Your Health, We Care
Release date: 2026-04-20 15:31:28 Recommended: 9
Selpercatinib is indicated for the treatment of patients with RET-positive locally advanced or metastatic non-small cell lung cancer. In a large clinical trial of patients with RET-positive advanced non-small cell lung cancer, among 69 patients who had not received any prior cancer treatment, 84% achieved an objective response (tumor shrinkage of at least 30%), with a median duration of response of 20.2 months. Among 247 patients who had previously received platinum-based chemotherapy or other treatments, the objective response rate was 61%, and the median duration of response was 28.6 months. Additionally, selpercatinib demonstrated robust intracranial activity in patients with brain metastases: 4 out of 5 treatment-naïve patients experienced significant shrinkage or disappearance of brain tumors, and 14 out of 16 previously treated patients achieved similar results.
Selpercatinib is also approved for RET-positive advanced thyroid cancer, including medullary and papillary thyroid cancer. Among patients with medullary thyroid cancer, 55 patients who had previously received cabozantinib and/or vandetanib achieved an objective response rate of 76%, with a median duration of response of 45.3 months; while 88 patients who had not received these standard treatments achieved an objective response rate of 81%, with the median duration of response not yet reached. For other types of RET-positive thyroid cancer, 41 patients who had previously received radioactive iodine and systemic therapy achieved an objective response rate of 85%, with a median duration of response of 26.7 months; among 24 patients who had not received prior systemic therapy, the objective response rate was 96%.

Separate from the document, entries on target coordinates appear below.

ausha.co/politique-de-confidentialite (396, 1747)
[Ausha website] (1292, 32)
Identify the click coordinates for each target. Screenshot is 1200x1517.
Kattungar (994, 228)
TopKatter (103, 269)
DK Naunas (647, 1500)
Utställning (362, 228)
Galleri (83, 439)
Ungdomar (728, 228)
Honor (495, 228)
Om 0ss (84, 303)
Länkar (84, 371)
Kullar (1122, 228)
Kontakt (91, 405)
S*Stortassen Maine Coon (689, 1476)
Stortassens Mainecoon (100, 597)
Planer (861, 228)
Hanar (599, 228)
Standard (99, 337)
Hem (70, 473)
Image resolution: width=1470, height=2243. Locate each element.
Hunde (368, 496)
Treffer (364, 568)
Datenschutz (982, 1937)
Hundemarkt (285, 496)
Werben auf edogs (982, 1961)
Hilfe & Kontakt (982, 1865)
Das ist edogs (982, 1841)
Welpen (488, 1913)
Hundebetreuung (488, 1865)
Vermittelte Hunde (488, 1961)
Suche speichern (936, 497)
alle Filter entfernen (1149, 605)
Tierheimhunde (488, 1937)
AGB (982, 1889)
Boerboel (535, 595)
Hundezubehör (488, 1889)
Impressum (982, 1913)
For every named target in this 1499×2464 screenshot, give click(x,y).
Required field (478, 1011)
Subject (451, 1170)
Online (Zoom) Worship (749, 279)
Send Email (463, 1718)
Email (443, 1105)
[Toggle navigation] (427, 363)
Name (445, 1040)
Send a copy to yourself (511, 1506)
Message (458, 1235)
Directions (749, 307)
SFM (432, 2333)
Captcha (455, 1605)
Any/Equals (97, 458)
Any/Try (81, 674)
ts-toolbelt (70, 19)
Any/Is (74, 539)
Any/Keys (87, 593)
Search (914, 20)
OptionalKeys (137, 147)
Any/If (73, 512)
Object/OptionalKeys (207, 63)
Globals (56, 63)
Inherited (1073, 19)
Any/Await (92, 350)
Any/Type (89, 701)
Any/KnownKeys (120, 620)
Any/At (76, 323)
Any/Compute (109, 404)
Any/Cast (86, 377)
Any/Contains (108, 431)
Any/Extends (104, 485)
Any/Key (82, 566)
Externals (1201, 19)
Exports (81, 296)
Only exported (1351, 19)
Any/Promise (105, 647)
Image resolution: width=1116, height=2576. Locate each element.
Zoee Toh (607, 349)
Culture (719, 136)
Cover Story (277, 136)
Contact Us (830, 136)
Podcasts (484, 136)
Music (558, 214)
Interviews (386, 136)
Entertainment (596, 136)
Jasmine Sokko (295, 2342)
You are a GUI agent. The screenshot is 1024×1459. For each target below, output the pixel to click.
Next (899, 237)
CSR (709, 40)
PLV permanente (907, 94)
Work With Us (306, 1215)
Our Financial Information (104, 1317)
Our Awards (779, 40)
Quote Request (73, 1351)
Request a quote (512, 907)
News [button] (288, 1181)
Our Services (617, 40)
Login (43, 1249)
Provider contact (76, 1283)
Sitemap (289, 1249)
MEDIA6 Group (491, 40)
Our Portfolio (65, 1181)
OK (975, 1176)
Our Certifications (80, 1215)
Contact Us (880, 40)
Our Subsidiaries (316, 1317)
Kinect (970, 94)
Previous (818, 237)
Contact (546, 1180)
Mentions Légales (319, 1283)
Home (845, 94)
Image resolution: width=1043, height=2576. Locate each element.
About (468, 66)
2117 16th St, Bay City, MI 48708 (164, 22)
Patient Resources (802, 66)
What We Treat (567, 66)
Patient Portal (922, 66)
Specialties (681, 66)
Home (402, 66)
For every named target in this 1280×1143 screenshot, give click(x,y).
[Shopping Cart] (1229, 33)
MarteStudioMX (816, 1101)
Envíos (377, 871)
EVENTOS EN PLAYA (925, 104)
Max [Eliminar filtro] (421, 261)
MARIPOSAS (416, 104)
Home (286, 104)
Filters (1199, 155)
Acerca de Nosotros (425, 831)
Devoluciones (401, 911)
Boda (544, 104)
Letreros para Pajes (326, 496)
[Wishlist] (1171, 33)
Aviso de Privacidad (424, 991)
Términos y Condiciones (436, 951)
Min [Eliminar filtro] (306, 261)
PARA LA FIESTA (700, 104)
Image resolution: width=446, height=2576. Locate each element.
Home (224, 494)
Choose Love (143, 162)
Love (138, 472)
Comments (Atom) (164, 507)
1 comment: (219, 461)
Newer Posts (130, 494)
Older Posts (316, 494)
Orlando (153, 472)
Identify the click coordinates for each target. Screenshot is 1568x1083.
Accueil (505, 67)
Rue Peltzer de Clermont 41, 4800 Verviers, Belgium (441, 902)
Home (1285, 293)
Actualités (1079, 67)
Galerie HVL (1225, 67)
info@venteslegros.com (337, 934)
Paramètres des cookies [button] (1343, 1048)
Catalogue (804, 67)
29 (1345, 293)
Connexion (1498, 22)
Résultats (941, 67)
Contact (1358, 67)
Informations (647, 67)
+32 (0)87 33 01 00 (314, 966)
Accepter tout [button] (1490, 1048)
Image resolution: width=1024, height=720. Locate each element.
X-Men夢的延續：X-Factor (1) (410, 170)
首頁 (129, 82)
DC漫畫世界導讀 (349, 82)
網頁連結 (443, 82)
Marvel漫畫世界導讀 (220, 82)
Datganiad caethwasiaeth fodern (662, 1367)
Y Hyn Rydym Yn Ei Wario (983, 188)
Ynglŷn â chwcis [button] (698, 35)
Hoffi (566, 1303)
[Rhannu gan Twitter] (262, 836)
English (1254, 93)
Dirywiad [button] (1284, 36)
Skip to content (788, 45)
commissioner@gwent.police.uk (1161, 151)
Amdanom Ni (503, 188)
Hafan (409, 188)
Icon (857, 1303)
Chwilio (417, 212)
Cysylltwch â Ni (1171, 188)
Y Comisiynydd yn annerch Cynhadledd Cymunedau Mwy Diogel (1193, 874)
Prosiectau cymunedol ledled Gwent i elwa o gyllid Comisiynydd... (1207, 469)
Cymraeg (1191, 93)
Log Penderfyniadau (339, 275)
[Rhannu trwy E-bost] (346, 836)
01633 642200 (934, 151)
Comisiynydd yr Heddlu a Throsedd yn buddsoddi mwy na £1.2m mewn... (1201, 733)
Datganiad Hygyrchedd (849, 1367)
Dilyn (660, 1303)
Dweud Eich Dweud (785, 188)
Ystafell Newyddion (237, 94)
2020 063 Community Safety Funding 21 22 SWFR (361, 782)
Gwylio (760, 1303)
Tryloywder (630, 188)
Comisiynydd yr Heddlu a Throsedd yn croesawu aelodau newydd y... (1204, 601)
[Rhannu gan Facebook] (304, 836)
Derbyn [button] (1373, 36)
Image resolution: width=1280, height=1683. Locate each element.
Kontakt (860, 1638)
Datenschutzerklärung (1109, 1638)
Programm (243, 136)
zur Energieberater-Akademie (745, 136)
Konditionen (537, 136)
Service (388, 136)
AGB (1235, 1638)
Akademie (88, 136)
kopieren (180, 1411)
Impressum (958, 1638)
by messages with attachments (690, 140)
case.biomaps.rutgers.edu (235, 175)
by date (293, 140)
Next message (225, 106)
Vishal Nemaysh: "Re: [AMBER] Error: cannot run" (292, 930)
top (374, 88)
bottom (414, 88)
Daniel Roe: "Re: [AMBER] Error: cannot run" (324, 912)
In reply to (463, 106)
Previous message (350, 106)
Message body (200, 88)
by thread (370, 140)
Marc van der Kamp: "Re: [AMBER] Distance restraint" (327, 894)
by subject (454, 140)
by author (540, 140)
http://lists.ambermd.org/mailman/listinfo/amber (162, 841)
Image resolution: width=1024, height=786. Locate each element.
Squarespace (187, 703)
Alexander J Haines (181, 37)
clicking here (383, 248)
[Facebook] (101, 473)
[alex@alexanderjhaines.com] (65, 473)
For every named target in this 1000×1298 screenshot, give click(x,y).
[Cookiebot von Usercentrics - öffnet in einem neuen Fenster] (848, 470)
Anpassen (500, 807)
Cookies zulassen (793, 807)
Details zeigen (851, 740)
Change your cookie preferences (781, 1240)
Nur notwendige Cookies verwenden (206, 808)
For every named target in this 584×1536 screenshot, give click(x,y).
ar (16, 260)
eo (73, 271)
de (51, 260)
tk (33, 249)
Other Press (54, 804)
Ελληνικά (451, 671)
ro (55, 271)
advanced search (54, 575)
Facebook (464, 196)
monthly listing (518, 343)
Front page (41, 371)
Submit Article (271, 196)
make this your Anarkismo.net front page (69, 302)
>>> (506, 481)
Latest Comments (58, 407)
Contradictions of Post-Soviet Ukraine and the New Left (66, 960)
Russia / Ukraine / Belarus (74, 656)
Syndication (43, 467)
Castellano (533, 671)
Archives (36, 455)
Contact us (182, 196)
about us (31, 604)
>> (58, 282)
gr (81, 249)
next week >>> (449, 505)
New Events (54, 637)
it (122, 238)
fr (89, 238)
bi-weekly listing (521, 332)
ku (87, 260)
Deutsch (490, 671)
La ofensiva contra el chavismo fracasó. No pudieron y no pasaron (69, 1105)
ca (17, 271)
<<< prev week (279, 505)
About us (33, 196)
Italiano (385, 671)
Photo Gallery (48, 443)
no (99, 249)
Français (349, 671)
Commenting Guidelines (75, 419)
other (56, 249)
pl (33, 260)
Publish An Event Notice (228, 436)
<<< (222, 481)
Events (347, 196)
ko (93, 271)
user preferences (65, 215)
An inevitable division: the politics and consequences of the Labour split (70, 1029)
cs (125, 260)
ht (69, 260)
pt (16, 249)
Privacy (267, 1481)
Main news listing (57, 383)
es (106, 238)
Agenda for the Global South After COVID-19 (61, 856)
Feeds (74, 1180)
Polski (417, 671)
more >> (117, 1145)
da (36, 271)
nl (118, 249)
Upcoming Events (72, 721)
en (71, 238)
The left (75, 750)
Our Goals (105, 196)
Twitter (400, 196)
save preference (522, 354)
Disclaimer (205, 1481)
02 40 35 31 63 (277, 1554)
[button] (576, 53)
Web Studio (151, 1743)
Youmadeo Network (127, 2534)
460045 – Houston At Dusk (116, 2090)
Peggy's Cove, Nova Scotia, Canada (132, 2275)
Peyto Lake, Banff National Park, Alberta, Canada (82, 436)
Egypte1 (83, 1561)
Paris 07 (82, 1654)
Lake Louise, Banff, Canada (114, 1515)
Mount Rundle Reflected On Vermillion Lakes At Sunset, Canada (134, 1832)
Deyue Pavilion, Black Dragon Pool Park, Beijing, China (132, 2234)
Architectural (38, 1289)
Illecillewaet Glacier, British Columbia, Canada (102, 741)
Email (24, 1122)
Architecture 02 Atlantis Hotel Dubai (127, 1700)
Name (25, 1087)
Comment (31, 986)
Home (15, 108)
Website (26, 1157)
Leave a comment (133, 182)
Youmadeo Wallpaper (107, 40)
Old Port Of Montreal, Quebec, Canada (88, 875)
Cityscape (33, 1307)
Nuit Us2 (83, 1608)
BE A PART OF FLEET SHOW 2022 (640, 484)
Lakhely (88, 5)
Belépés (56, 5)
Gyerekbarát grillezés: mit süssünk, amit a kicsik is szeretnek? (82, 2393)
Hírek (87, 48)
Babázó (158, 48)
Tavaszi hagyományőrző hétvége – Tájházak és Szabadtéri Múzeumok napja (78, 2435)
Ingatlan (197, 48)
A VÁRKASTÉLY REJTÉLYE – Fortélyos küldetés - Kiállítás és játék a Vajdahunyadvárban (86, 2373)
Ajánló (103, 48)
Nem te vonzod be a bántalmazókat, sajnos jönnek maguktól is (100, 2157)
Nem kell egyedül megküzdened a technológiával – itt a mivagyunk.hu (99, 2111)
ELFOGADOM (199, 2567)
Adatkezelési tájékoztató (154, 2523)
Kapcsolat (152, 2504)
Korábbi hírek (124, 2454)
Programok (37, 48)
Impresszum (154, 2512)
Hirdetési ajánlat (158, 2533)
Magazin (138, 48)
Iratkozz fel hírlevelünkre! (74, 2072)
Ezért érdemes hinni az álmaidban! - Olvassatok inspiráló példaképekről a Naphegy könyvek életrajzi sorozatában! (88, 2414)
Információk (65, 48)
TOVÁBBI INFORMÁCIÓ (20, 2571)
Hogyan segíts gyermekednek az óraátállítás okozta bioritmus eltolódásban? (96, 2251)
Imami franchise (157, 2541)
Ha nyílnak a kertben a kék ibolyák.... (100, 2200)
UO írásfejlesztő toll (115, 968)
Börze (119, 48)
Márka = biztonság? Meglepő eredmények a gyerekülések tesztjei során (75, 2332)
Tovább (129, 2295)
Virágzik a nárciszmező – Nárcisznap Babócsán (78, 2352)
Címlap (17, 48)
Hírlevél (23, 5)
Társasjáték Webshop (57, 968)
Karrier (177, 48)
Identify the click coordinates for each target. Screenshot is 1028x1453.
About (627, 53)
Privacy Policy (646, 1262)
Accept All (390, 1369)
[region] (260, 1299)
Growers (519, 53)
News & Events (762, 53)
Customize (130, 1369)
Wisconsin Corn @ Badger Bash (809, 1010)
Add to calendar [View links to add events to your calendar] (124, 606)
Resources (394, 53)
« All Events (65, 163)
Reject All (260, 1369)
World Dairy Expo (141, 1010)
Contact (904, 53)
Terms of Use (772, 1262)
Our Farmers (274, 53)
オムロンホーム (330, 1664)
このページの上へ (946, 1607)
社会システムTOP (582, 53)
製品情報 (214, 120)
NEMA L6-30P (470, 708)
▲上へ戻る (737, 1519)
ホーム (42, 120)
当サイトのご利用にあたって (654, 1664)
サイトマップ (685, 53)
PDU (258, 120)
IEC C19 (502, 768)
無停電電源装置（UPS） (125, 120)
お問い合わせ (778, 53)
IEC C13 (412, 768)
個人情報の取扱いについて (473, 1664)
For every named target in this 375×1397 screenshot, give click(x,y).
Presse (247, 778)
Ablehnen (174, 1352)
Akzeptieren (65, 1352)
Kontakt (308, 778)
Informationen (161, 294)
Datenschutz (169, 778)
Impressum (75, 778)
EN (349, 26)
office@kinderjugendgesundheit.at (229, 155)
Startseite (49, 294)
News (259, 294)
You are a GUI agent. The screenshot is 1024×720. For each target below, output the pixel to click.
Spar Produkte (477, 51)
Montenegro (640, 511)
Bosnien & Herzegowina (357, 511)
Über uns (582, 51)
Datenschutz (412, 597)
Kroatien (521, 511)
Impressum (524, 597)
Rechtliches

Beyond lung and thyroid cancers, selpercatinib is also approved for certain other RET-positive advanced solid tumors, such as pancreatic cancer, colon cancer, and breast cancer. In a clinical trial that included 41 such patients, 44% achieved an objective response (tumor shrinkage of at least 30%), with a median duration of response of 24.5 months. This indication was granted accelerated approval based on response rate and duration of response; continued approval may depend on verification and description of clinical benefit in confirmatory trials.